## AIM
Can you copy out, word for word, only the records from the line containing "Given: Toggle the" up to and including the line containing "Action: pos(222,344)"?

## GIVEN DATA
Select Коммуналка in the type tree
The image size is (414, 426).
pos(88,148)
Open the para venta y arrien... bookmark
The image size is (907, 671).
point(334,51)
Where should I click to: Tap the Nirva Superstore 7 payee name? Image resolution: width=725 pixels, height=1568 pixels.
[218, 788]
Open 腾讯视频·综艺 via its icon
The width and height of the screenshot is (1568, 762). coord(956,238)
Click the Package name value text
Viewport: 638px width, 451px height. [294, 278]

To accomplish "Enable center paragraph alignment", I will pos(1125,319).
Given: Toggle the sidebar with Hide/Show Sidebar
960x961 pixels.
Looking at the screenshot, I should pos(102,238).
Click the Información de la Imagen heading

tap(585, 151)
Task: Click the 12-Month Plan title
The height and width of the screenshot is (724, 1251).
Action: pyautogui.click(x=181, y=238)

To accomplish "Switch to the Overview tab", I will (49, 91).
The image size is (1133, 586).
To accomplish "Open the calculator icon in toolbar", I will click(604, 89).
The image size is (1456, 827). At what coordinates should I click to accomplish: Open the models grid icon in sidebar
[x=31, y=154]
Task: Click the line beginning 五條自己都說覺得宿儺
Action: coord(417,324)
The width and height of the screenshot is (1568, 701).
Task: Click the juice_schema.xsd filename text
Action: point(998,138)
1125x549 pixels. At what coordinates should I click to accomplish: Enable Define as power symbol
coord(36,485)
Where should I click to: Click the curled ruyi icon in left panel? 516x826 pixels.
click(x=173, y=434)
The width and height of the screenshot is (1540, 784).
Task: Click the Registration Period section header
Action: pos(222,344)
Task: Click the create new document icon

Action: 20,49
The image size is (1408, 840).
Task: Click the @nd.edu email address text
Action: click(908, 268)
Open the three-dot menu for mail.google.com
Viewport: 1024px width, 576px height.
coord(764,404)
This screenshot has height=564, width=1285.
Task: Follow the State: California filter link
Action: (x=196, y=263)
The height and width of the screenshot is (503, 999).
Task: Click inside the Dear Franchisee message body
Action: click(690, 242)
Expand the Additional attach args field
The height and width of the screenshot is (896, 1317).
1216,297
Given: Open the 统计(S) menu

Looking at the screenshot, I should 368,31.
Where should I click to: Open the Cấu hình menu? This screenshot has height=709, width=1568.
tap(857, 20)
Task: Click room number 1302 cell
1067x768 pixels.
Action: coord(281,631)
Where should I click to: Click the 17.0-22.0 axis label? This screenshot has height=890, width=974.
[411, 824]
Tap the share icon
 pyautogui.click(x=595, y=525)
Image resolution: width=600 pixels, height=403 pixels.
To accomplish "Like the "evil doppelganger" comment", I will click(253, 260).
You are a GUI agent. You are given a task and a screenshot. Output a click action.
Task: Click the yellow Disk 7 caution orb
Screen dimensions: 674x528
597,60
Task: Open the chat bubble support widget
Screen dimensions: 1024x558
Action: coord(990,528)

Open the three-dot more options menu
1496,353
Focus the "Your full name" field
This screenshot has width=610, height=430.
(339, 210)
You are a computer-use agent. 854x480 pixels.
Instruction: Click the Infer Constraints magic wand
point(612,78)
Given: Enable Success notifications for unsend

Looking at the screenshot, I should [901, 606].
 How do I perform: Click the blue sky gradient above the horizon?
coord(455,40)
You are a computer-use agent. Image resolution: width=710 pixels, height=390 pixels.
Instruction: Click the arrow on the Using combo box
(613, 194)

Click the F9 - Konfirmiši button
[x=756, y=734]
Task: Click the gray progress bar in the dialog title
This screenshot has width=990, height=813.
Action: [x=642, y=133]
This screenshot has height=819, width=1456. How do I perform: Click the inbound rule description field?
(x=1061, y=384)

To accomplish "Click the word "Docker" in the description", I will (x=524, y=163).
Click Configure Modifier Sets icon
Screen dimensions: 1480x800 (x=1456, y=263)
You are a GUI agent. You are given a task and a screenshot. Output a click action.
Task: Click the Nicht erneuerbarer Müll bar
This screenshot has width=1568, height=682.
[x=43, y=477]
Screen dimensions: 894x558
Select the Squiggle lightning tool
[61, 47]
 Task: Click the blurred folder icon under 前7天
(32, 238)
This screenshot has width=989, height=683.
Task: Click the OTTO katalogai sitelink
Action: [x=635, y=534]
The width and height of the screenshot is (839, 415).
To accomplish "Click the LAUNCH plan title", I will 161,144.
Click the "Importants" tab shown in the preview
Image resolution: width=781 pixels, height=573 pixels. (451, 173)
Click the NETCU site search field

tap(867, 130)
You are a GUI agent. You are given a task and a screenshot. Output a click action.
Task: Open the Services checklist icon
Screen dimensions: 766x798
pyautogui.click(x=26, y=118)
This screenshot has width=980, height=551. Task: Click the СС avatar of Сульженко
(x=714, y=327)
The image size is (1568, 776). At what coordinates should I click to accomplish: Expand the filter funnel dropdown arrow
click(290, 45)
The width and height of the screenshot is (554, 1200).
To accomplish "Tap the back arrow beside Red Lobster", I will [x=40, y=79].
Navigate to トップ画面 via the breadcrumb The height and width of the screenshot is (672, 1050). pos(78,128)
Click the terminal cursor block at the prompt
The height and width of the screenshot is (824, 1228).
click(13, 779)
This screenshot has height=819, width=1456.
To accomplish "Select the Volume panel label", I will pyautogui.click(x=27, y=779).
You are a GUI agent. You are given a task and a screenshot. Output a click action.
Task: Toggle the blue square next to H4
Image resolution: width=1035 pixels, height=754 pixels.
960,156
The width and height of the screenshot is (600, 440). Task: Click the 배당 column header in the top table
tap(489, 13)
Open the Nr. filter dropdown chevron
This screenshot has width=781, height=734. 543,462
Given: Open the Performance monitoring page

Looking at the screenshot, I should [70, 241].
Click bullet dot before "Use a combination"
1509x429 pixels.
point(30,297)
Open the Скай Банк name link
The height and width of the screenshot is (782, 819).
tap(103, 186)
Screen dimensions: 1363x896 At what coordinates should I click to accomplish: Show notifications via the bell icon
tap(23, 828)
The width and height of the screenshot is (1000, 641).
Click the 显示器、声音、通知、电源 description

## OUTPUT OF THE TASK
Given: Toggle the sidebar with Hide/Show Sidebar
960x961 pixels.
Looking at the screenshot, I should pos(102,238).
Click the Información de la Imagen heading

tap(585, 151)
Task: Click the 12-Month Plan title
The height and width of the screenshot is (724, 1251).
Action: pyautogui.click(x=181, y=238)

To accomplish "Switch to the Overview tab", I will (49, 91).
The image size is (1133, 586).
To accomplish "Open the calculator icon in toolbar", I will click(604, 89).
The image size is (1456, 827). At what coordinates should I click to accomplish: Open the models grid icon in sidebar
[x=31, y=154]
Task: Click the line beginning 五條自己都說覺得宿儺
Action: coord(417,324)
The width and height of the screenshot is (1568, 701).
Task: Click the juice_schema.xsd filename text
Action: point(998,138)
1125x549 pixels. At what coordinates should I click to accomplish: Enable Define as power symbol
coord(36,485)
Where should I click to: Click the curled ruyi icon in left panel? 516x826 pixels.
click(x=173, y=434)
The width and height of the screenshot is (1540, 784).
Task: Click the Registration Period section header
Action: pos(222,344)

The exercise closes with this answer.